Supplied records section start

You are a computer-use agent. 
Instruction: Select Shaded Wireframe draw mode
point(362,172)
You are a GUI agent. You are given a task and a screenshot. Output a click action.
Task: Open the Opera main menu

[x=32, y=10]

Supplied records section end

**Exercise description**
The data should be printed again exactly, line for line.

**Exercise solution**
You are a computer-use agent. 
Instruction: Select Shaded Wireframe draw mode
point(362,172)
You are a GUI agent. You are given a task and a screenshot. Output a click action.
Task: Open the Opera main menu

[x=32, y=10]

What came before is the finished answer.